In grado di interloquire con le altre forze che sostengono il governo Draghi e con capacità e autorevolezza per trattare i temi in agenda con il premier. “Non possiamo pensare a soluzioni provvisorie, ballerine”, spiega il ministro della Cultura e capo della potente corrente AreademDario Franceschini. “Serve un segretario forte, con la maggioranza più larga possibile, che guidi il partito per almeno un anno”. Dunque, l’idea, è comunque quella di anticipare la fase congressuale al 2022 ma con un nuovo segretario, che sia tale a tutti gli effetti, e non una figura di facciata. 

 

La fase è delicata. Nel Paese la pandemia non dà tregua e così la crisi economica. Sul fronte interno, le diatribe e i toni dello scontro hanno acceso oltre modo il dibattito dopo la caduta dell’esecutivo giallorosso, fino a determinare il passo indietro di Zingaretti. Ora, per non implodere, il Pd deve tornare a dialogare. “L’assemblea della settimana prossima nominerà un reggente o una reggente”, dice Luigi Zanda, anche lui franceschiniano e tra i big piddini. Ma ci sono “due problemi irrisolti che vanno affrontati”. Il primo è “l’identità. Il Pd ha assoluto bisogno di avere una visione a lungo termine”. Il secondo è “riflettere su come stare assieme. Va capito cosa significa un partito plurale, dove convivono filoni diversi, e quindi dialogare senza toni ultimativi e senza la tentazione continua della scissione”.

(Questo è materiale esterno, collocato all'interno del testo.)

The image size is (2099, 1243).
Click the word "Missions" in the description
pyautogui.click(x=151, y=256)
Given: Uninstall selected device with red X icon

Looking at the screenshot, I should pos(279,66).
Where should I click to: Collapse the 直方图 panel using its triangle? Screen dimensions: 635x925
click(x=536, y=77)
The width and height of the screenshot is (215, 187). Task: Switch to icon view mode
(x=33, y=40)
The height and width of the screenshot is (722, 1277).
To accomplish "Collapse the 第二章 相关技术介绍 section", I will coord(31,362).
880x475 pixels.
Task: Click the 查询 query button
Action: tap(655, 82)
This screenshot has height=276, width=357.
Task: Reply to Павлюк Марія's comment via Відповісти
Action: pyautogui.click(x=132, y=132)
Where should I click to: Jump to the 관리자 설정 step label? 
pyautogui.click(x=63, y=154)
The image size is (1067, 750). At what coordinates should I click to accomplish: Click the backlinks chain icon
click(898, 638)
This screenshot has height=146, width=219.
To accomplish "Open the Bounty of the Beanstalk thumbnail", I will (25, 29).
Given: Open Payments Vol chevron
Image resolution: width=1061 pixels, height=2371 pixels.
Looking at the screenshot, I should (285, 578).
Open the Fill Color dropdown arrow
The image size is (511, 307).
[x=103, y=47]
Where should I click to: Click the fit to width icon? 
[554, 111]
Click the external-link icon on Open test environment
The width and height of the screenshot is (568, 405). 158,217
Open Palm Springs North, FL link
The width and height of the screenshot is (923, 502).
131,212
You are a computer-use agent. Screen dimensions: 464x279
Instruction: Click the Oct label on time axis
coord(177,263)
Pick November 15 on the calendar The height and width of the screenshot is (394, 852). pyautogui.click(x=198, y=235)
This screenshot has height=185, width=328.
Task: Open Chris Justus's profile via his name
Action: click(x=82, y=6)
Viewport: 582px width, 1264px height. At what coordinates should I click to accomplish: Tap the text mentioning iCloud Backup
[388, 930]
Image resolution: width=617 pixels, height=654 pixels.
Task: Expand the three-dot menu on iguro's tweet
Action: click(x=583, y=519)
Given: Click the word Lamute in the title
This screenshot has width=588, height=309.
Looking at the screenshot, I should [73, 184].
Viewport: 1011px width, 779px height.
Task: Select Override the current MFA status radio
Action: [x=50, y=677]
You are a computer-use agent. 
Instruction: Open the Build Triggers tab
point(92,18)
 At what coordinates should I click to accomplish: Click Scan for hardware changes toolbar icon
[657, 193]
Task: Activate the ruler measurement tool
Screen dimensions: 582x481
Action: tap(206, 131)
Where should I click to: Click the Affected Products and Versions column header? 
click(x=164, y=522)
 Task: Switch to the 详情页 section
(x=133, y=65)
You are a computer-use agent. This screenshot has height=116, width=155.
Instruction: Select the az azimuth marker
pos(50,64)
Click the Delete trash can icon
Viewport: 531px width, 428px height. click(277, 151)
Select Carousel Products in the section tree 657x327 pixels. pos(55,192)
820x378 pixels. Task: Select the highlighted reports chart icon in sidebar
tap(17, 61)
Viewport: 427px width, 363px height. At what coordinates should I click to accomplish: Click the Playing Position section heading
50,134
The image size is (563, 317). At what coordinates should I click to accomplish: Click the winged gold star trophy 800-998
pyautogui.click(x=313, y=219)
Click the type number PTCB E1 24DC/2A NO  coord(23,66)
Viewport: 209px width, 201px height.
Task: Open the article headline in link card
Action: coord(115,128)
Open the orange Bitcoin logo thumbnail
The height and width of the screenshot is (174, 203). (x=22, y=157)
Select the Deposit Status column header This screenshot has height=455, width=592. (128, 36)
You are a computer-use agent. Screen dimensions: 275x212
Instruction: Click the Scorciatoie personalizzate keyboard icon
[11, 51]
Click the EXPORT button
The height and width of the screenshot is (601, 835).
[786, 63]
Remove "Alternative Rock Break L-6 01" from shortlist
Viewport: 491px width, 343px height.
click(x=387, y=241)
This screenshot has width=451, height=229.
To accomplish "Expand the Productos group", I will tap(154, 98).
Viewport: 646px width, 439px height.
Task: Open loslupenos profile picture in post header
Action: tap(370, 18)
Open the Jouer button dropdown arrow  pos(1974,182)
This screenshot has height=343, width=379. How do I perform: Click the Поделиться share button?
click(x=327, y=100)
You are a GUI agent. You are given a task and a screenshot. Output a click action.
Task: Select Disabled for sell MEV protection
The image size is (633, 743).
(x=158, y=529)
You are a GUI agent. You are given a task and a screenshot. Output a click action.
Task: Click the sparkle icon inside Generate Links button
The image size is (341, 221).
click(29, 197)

Intanto, l’ex ministro degli Affari regionali, Francesco Boccia, molto vicino al governatore pugliese, Emiliano, avverte: a decidere chi guiderà il Pd sarà l'Assemblea composta “da mille persone elette” e non “4 capicorrente”. Graziano Delrio insiste invece sulla necessità di “un segretario unitario”. Ma chi sono in questo momento gli uomini di punta del Pd e candidati naturali alla segreteria? Senza dubbio i nomi di peso sono tre: Andrea Orlando, zingarettiano, Stefano Bonaccini, governatore dell’Emilia Romagna, dato come appartenente a Base Riformista che fa capo a Lorenzo Guerini (anche se sostiene di non seguire alcuna corrente), e Dario Franceschini. Possibili aspiranti sono soprattutto i primi due, dietro le quinte si sussurra che il ministro della Cultura abbia altre ambizioni, addirittura il Colle. 

 

In condizioni normali, ovvero a conclusione naturale del mandato del segretario, non c’è dubbio che Orlando e Bonaccini sarebbero i due sfidanti più gettonati. Ma in quelle attuali, con in palio un incarico pro-tempore, non è detto che i due siano disposti a correre rischi. Entrambi al momento hanno anche incarichi istituzionali. Il primo è ministro del Lavoro, e se diventasse segretario dovrebbe lasciare (nessun segretario di partito è nel governo Draghi), il secondo è presidente di Regione. In più, con il mandato dell’Assemblea, otterrebbero la leadership con un’investitura che manca della legittimazione del congresso. 

 

Vedremo nei prossimi giorni cosa accadrà e se tra i nomi che circolano invece in queste ore ci sarà il nuovo segretario. Sabato 13 e domenica 14 marzo l’Assemblea nazionale dovrà fare una scelta. Le correnti hanno una settimana di tempo per trattare e trovare un accordo su un successore o un ticket a due, un uomo e una donna. Se così non fosse resta la convocazione anticipata del congresso. Ma c’è anche chi chiede l’avvio di un “processo costituente aperto a tutti, sardine comprese, già dal 14 marzo”. “E’ quello che chiedo dal 2016. Non è tempo di ribalte o caminetti: produciamo con serietà fatti concreti”, dichiara il veltroniano, Roberto Morassut. Favorevoli anche Matteo Mauri, Michele BordoEnrico Morando, tutti appartenenti ad aree diverse.